Interviewers from the UK’s statistical agency have begun knocking on doors again in a concerted effort to make official data on the state of the labour market reliable enough for publication by December.

The Office for National Statistics said on Thursday that it had restarted in-home interviewing to boost responses to its labour force survey (LFS) as well as chasing up more people who had failed to respond initially.  

Last month, the agency scrapped its usual monthly publication of key job market data after the problem of a long-term decline in the response rate to the survey became so acute that August’s figures looked unusable.

Instead, it published bare-bones estimates of the employment and unemployment rate by using recent tax and benefits records to adjust earlier survey-based data.

Fixing the data problems is urgent because the Bank of England’s judgment on how long to keep interest rates high will hinge on how far tight monetary policy is hitting jobs and cooling wage pressures.

Andrew Bailey, the BoE governor, told a press conference on Thursday that the central bank’s view of the labour market was based on “a wide range of indicators”, not only the uncertain official measures, and that the Monetary Policy Committee would monitor “all the available data” carefully.

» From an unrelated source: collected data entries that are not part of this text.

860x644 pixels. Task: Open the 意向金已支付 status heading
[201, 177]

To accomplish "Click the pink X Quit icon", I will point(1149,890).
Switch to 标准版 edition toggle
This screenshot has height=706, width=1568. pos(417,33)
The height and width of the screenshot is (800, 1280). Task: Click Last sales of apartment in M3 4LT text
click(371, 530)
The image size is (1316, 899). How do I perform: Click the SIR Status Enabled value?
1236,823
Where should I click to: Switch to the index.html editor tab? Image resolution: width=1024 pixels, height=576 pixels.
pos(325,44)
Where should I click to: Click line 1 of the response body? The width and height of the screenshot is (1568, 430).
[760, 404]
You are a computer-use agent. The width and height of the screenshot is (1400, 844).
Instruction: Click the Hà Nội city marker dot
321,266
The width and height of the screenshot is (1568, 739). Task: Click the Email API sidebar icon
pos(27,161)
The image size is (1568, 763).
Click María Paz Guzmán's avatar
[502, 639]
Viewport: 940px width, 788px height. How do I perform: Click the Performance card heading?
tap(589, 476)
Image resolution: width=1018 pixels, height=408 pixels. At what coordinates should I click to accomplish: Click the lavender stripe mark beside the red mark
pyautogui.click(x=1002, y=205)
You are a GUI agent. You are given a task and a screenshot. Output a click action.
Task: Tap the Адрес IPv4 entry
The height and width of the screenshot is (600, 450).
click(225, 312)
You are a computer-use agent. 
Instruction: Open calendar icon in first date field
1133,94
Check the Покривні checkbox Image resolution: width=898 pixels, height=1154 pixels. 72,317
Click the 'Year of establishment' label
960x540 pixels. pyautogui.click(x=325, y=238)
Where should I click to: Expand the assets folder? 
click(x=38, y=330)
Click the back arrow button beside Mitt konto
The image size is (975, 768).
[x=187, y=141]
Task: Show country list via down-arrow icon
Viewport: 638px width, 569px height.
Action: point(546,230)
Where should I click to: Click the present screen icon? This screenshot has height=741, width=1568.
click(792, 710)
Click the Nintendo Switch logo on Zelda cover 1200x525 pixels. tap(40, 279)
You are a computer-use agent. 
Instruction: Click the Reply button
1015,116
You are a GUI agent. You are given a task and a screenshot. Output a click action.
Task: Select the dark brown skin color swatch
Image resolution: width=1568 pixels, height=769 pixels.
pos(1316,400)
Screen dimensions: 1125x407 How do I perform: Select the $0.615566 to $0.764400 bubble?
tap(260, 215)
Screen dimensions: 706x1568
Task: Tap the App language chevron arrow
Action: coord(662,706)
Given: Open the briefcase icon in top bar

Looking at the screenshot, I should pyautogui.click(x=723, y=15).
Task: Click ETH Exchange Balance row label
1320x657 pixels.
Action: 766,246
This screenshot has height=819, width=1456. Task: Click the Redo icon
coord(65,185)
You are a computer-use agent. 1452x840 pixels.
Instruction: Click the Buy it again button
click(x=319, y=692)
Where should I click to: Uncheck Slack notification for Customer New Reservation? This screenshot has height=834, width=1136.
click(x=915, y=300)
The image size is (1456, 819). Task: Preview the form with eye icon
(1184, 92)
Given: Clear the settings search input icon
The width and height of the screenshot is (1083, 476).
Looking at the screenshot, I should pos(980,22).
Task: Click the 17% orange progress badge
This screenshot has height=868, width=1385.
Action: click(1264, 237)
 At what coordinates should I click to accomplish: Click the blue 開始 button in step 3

The BoE is concerned that ONS figures for earnings growth, as well as the LFS-based estimates of employment and inactivity, have recently diverged from alternative measures. But Bailey said that on any measure, wage growth was still at levels that were “inconsistent with meeting the inflation target”.  

Ben Broadbent, BoE deputy governor, said the MPC would not be “missing that much” information on employment in the two or three-month gap before the ONS was able to publish fuller figures again. But it would be harder to tell whether people who were not working were unemployed, or inactive — meaning that they were neither working nor looking for a job.  

This is an important missing piece of the jigsaw, because wage growth is likely to slow more sharply, and inflation to fall faster, if there are a lot of job seekers competing to fill empty posts than if large numbers of people have left the workforce for other reasons, such as ill health or to study.

The BoE said its internal modelling — based on updated population figures that the ONS has not yet factored into its calculations — suggested inactivity could be higher than previous official estimates.

The ONS said it would publish only headline estimates of employment and unemployment this month, as it did in October, with the addition of a regional breakdown. It aims to publish full figures again in December but said this would depend on the success of its new push for survey responses.

It plans to focus on collecting more feedback from young people — the key group missing from August’s survey. It is also recruiting more staff to help increase the sample size of the LFS. This had been cut since the peak of the pandemic from 24,000 to 16,000, and the ONS had also largely stopped conducting face-to-face interviews, relying instead on phone contacts.  

The ONS aims to publish data based on a revamped survey, run largely online, from March 2024. This is now running in parallel with the old LFS and the agency said early results were “promising”.